## [Task description]
Continue the commentary on China's one-child policy from the point where it ends.

::: Excerpted passage :::

Several years ago, I had a woman who was a recent Chinese immigrant in the Department that I managed. She told me about having to take a pregnancy test each month at work, how there were limits on if and how many women at work were "allowed" to be pregnant at any one time, and the severe consequences of having a pregnancy, even your first, without permission. The entire workplace would be punished if a woman got pregnant without prior permission. I was horrified at the level of intrusion into her life.
RIGHTS ACTIVISTS IGNORE CHINA'S ONE-BIRTH POLICYTue May 27, 7:57 PM ET
Death tolls from the Chinese quake now top 65,000. Hollywood's Sharon Stone wonders aloud whether "karma" explains the tragedy because (she said) the Chinese are "not nice to the Dalai Lama, who is a good friend of mine."
Amnesty International reports hopes are fading that the Beijing Olympics may lead China to reform, warning in an April report: "It is increasingly clear that much of the current wave of repression is occurring not IN SPITE OF the Olympics, but actually BECAUSE OF the Olympics."
But to me the most shocking reminder of how horrifying the Chinese government remains lies latent in this week's headlines: "One-Child Policy Has Exceptions After China Quake," as the Associated Press wrote.
Families with only one child killed in the earthquake "can obtain a certificate to have another child, the Chengdu Population and Family Planning Committee in the capital of hard-hit Sichuan province said."
The government will give you a certificate so you can have another child? How big of them.
Tibetan Buddhists have their friends in Hollywood, and the international human rights community still frowns on torturing political activists. But China's brutal oppression of women's bodies and basic disrespect for human life generates a collective yawn in the Western human rights community.
Throw an AIDS/HIV activist in jail? International outrage, naturally. But who really cares about the right of an ordinary Chinese woman to have her baby?
Chinese population policies spawn an ambivalent (at best) reaction in the West because so many agree with the goal, they tend to downplay or ignore the means.

::: Data for analysis :::

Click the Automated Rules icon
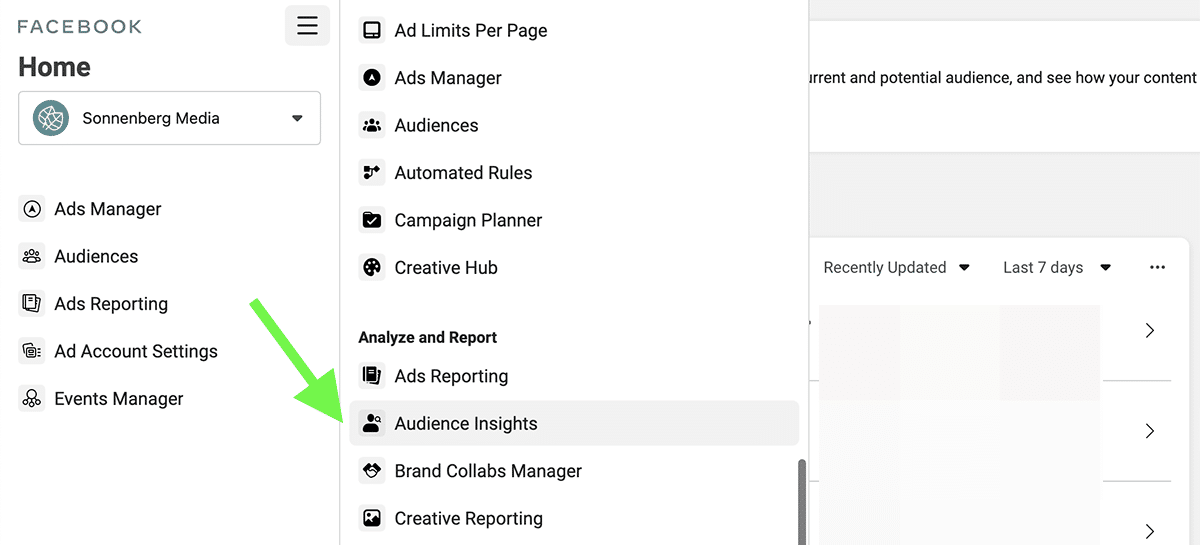1200x545 pixels. [x=372, y=173]
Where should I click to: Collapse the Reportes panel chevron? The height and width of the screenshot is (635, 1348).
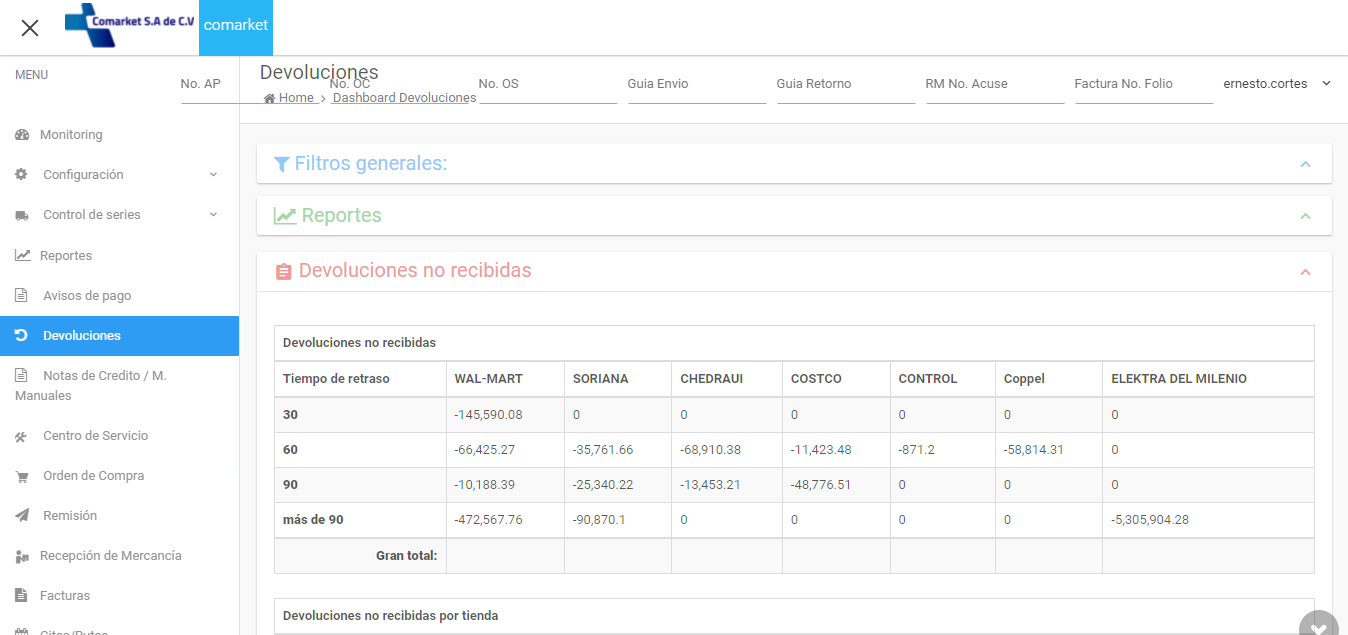(x=1305, y=216)
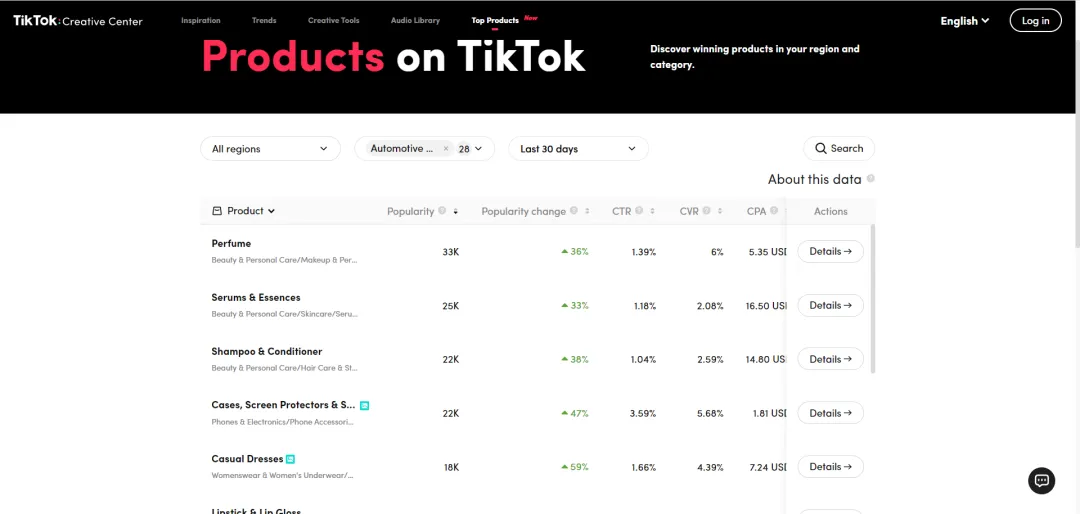Click the table's vertical scrollbar
The width and height of the screenshot is (1080, 514).
tap(873, 298)
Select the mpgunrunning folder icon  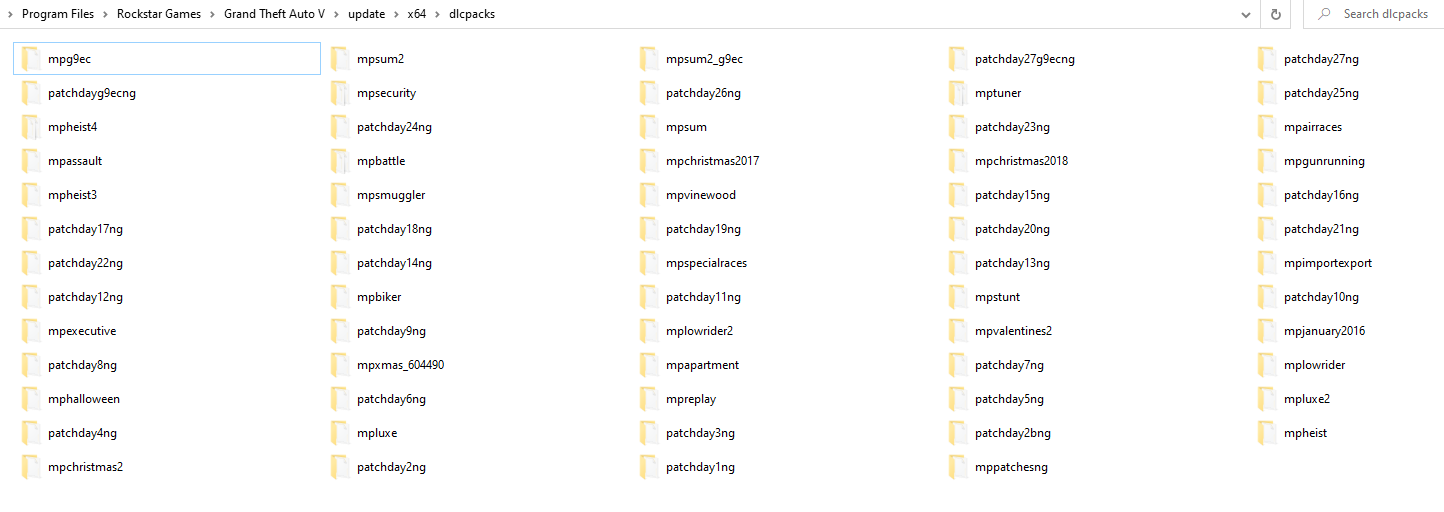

:::

## [Task response]
In China the government owns everything, including women's bodies. Women must apply to their work unit for permission to get pregnant, and whole groups can be punished if one woman gets "illegally" pregnant. The "illegally born" are a serflike caste who can be denied equal access to a whole host of government services necessary for life under communism. "One Extra Birth, Whole Family Sterilized," warns a government propaganda poster (examples of which are collected and translated by the Laogai Research Foundation).
How does this "policy" work? One woman, a Muslim ethnic Uzbek in China named Mahire Omerjan, testified to the Laogai Research Foundation what it was like to "illegally" conceive her second child in the 1990s.
"Those at our company who were in charge of our planned birth knew I was pregnant. ... A few months later, they said, 'You can't have this child. It's not in keeping with the spirit of related documents.' ... 'I'm five months pregnant. We have our religious faith. By our religion, abortion is not permitted. It's a crime," Mahire replied.
The company bureaucrats didn't care.
Mahire pointed to laws permitting ethnic minorities to have more than one birth, pleading for her baby's life: "Many times I spoke with my bosses, requesting permission to have the child."
Alas, policies were violated; action must be taken.
"Finally, my unit decided to take me by force to the hospital for an abortion. I was then six and a half months pregnant."
Company officials tried to get Mahire to see reason: "'If you don't do what we want, we'll suspend your wages, cancel your bonuses, levy a 2,500 RMB penalty on you, suspend all benefits you are enjoying now. And your child will never have a residence permit. He'll be a nobody.'"
This is what a "non-forced abortion" in China looks like.
In the end, three company officials showed up at Mahire's house with a Nissan van and drove her to the hospital. When she saw the needle they were about to insert into her belly, "I told the obstetrician, 'Doctor, don't give me the shot. I want to go home. I want my child!' ... But the two nurses started pressing my arms with all their might. One of the nurses said ferociously, 'Who told you to get pregnant! Who told you not to act according to the planned birth policy!'"
Remember Mahire when you read about other human rights violations in China and when you watch the world's athletes come together in Beijing this spring.